Apesar de excessos costumeiros, as manifestações realizadas no domingo em todo o País ocorreram dentro da normalidade e vale ressaltar, sobretudo, sem atos de violência. Agora, o que importa é o dia seguinte.

Mesmo insistindo na tese, por enquanto, tecnicamente, inviável do impeachment, as oposições foram às ruas, demonstrando, pela terceira vez, sua insatisfação com o atual Governo.

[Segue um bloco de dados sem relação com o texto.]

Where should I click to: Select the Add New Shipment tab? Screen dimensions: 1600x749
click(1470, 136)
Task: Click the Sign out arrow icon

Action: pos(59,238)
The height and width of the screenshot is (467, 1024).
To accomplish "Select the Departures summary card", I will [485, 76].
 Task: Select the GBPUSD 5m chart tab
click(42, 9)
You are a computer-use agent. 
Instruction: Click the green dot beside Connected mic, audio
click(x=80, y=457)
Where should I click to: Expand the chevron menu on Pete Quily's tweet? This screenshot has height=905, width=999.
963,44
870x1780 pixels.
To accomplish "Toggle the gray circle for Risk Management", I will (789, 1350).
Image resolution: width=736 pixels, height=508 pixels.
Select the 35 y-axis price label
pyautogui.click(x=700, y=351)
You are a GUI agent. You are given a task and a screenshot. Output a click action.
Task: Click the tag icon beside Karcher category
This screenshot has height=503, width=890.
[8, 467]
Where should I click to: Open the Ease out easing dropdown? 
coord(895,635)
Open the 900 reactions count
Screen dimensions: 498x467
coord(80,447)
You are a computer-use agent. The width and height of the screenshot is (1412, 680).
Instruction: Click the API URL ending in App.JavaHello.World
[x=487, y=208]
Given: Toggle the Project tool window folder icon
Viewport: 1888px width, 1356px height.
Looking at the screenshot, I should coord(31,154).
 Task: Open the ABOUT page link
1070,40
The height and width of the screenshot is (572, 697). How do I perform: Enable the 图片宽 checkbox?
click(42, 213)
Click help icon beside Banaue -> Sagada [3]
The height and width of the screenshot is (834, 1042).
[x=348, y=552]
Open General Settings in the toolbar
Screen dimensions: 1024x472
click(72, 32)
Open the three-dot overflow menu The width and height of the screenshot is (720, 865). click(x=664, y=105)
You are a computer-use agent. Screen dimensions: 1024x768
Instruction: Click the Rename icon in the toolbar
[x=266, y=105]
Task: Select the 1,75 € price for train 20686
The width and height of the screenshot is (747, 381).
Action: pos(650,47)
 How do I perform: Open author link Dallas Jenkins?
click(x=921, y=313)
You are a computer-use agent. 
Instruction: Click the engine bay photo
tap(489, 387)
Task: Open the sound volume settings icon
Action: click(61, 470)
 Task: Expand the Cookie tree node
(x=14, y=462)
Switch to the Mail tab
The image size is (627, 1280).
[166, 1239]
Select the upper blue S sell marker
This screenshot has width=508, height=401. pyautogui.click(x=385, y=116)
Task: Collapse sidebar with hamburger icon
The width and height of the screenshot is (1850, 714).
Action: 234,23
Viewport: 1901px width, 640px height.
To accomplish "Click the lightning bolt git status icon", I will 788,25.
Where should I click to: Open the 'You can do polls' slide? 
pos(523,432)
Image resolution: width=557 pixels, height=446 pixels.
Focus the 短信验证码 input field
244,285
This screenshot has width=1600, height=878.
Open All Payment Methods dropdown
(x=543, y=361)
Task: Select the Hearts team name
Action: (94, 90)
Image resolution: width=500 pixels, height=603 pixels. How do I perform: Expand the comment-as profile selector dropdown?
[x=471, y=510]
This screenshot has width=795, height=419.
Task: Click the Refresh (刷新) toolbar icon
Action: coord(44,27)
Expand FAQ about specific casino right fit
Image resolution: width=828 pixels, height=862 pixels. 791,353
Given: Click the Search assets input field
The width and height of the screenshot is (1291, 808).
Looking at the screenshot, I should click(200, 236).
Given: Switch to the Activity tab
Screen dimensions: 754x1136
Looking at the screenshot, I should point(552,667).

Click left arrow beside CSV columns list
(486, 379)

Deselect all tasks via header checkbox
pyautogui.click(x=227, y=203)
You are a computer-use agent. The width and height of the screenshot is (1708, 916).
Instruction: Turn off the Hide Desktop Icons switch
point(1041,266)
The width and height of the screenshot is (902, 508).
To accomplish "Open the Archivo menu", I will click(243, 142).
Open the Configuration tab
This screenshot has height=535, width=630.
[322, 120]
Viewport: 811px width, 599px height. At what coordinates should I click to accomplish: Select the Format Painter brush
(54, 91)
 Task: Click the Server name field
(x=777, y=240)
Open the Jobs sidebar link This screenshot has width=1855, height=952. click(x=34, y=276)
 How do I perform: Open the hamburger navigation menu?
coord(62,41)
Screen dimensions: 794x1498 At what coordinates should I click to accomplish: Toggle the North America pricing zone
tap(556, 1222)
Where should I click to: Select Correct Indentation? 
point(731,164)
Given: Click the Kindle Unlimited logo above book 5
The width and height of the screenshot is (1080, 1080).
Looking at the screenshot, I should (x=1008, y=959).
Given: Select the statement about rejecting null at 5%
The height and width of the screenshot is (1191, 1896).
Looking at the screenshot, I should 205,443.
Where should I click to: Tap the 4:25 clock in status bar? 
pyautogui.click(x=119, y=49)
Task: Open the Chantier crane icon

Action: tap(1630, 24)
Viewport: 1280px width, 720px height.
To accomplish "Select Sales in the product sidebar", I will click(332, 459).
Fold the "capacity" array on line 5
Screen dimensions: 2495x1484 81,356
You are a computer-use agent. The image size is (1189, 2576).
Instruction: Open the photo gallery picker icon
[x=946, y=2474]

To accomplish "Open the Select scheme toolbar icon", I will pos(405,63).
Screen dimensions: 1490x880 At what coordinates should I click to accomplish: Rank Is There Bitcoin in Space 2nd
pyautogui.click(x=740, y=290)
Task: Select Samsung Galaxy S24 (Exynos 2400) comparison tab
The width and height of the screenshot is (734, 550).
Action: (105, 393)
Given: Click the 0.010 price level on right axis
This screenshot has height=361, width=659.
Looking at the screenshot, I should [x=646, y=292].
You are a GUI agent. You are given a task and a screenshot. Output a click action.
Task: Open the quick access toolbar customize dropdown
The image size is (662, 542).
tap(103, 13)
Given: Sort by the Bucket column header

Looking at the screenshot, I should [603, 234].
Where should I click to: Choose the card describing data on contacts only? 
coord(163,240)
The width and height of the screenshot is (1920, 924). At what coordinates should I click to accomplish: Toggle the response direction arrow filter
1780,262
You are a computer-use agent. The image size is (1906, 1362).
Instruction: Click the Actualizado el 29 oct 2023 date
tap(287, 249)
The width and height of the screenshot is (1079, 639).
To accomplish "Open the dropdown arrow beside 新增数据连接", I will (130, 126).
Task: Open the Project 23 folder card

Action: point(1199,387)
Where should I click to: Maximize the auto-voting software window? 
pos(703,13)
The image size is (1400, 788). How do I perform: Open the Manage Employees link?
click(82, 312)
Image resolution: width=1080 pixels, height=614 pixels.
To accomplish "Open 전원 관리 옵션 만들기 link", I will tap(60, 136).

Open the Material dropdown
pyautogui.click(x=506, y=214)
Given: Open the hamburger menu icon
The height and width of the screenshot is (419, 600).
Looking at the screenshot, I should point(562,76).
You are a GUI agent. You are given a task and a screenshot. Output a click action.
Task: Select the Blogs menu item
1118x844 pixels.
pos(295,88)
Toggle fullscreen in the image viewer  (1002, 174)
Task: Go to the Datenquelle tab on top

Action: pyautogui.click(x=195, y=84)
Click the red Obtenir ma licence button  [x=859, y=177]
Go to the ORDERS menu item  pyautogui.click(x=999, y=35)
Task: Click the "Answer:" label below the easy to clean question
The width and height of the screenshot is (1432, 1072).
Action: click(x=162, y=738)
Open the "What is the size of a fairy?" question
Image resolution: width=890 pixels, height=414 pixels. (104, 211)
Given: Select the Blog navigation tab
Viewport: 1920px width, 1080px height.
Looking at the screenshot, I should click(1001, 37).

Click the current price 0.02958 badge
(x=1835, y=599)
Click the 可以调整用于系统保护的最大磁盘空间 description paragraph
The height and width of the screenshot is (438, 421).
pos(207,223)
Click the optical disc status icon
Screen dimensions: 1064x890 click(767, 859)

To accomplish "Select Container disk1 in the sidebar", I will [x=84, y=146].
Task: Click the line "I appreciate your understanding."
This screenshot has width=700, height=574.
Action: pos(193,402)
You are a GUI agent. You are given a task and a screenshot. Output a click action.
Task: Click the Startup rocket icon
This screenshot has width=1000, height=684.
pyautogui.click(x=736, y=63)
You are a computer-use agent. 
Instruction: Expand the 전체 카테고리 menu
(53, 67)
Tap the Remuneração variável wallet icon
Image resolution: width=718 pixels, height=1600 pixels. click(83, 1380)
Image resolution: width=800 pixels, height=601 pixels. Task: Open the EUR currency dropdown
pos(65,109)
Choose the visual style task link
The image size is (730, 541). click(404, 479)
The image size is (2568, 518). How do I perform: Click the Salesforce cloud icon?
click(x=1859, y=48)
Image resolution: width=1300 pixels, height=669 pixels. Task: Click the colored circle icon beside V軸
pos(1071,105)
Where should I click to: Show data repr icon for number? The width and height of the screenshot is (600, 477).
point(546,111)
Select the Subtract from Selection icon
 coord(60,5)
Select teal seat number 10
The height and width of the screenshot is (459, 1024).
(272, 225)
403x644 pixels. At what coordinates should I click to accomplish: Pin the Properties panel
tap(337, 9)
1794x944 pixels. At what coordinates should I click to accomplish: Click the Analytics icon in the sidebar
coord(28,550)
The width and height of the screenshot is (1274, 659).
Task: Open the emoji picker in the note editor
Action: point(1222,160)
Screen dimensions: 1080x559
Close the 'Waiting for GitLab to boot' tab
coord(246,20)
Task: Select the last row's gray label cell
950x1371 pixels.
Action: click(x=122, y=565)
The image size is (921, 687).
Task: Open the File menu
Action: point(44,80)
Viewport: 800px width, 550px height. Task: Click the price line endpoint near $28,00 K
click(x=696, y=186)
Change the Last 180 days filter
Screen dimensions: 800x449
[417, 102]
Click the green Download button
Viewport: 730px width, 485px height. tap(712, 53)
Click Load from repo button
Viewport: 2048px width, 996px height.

Desta vez, segundo os dados computados por institutos de pesquisa, em menor número das anteriores, embora expressivo em algumas capitais.



De sua parte, o Governo, a julgar pelas declarações de seus porta-vozes, parece ter absorvido as manifestações dentro do que qualificou de “normalidade democrática” e chamou inclusive as oposições para o diálogo.

O que não se pode negar, como bem observou aqui no Estado o governador Tião Viana, é que o País vive uma crise, que a insatisfação é compreensível, e o que se tem a fazer é tomar as medidas para superá-la.

E, com efeito, é isso o que importa à sociedade brasileira como um todo: reconhecer que a crise é real, não é ficção, e superá-la. E isso se faz não somente rufando tambores, mas, com o trabalho. O Governo fazendo a sua parte e a sociedade, também a sua.